(Recorded data)
=======
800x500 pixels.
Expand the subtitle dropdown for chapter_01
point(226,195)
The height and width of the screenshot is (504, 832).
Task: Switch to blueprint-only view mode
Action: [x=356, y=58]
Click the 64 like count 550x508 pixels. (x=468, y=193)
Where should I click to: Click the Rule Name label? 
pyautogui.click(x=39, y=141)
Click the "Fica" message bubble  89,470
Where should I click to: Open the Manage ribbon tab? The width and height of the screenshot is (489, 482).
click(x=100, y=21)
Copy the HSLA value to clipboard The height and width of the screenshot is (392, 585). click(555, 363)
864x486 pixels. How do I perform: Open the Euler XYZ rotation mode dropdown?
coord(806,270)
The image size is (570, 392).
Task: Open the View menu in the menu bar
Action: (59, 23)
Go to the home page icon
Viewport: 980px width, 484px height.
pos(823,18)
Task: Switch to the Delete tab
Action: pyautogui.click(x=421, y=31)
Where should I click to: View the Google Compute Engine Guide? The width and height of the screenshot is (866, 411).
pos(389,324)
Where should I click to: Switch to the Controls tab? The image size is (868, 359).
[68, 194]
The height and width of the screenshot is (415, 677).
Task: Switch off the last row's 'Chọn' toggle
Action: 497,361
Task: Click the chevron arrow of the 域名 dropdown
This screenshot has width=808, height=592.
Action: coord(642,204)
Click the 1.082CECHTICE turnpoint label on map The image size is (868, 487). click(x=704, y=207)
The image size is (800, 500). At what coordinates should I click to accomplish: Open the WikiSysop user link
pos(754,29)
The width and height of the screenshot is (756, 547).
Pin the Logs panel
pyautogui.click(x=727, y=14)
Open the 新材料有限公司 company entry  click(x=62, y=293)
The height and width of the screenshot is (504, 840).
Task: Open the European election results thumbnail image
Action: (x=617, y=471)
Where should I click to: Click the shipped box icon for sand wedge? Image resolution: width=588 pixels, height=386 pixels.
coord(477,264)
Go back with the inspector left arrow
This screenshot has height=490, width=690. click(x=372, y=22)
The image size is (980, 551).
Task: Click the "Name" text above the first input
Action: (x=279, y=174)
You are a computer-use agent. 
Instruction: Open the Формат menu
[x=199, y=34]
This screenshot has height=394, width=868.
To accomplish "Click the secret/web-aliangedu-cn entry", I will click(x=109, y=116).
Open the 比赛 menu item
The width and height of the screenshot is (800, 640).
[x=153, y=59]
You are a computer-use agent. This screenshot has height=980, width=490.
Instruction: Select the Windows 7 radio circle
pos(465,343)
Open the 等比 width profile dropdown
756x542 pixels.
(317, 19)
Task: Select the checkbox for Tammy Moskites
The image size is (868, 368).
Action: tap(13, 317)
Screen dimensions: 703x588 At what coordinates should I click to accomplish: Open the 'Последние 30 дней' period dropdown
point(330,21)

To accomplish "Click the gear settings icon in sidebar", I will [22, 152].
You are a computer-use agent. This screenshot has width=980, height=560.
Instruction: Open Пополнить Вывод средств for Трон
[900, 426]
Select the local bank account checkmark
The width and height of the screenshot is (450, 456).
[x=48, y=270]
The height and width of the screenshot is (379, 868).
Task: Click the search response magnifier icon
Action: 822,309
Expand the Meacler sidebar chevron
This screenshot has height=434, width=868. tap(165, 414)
=======
EXERCISE =>
All of the records must be retyped exactly as they are.

OUTPUT =>
800x500 pixels.
Expand the subtitle dropdown for chapter_01
point(226,195)
The height and width of the screenshot is (504, 832).
Task: Switch to blueprint-only view mode
Action: [x=356, y=58]
Click the 64 like count 550x508 pixels. (x=468, y=193)
Where should I click to: Click the Rule Name label? 
pyautogui.click(x=39, y=141)
Click the "Fica" message bubble  89,470
Where should I click to: Open the Manage ribbon tab? The width and height of the screenshot is (489, 482).
click(x=100, y=21)
Copy the HSLA value to clipboard The height and width of the screenshot is (392, 585). click(555, 363)
864x486 pixels. How do I perform: Open the Euler XYZ rotation mode dropdown?
coord(806,270)
The image size is (570, 392).
Task: Open the View menu in the menu bar
Action: (59, 23)
Go to the home page icon
Viewport: 980px width, 484px height.
pos(823,18)
Task: Switch to the Delete tab
Action: pyautogui.click(x=421, y=31)
Where should I click to: View the Google Compute Engine Guide? The width and height of the screenshot is (866, 411).
pos(389,324)
Where should I click to: Switch to the Controls tab? The image size is (868, 359).
[68, 194]
The height and width of the screenshot is (415, 677).
Task: Switch off the last row's 'Chọn' toggle
Action: 497,361
Task: Click the chevron arrow of the 域名 dropdown
This screenshot has width=808, height=592.
Action: coord(642,204)
Click the 1.082CECHTICE turnpoint label on map The image size is (868, 487). click(x=704, y=207)
The image size is (800, 500). At what coordinates should I click to accomplish: Open the WikiSysop user link
pos(754,29)
The width and height of the screenshot is (756, 547).
Pin the Logs panel
pyautogui.click(x=727, y=14)
Open the 新材料有限公司 company entry  click(x=62, y=293)
The height and width of the screenshot is (504, 840).
Task: Open the European election results thumbnail image
Action: (x=617, y=471)
Where should I click to: Click the shipped box icon for sand wedge? Image resolution: width=588 pixels, height=386 pixels.
coord(477,264)
Go back with the inspector left arrow
This screenshot has height=490, width=690. click(x=372, y=22)
The image size is (980, 551).
Task: Click the "Name" text above the first input
Action: (x=279, y=174)
You are a computer-use agent. 
Instruction: Open the Формат menu
[x=199, y=34]
This screenshot has height=394, width=868.
To accomplish "Click the secret/web-aliangedu-cn entry", I will click(x=109, y=116).
Open the 比赛 menu item
The width and height of the screenshot is (800, 640).
[x=153, y=59]
You are a computer-use agent. This screenshot has height=980, width=490.
Instruction: Select the Windows 7 radio circle
pos(465,343)
Open the 等比 width profile dropdown
756x542 pixels.
(317, 19)
Task: Select the checkbox for Tammy Moskites
The image size is (868, 368).
Action: tap(13, 317)
Screen dimensions: 703x588 At what coordinates should I click to accomplish: Open the 'Последние 30 дней' period dropdown
point(330,21)

To accomplish "Click the gear settings icon in sidebar", I will [22, 152].
You are a computer-use agent. This screenshot has width=980, height=560.
Instruction: Open Пополнить Вывод средств for Трон
[900, 426]
Select the local bank account checkmark
The width and height of the screenshot is (450, 456).
[x=48, y=270]
The height and width of the screenshot is (379, 868).
Task: Click the search response magnifier icon
Action: 822,309
Expand the Meacler sidebar chevron
This screenshot has height=434, width=868. tap(165, 414)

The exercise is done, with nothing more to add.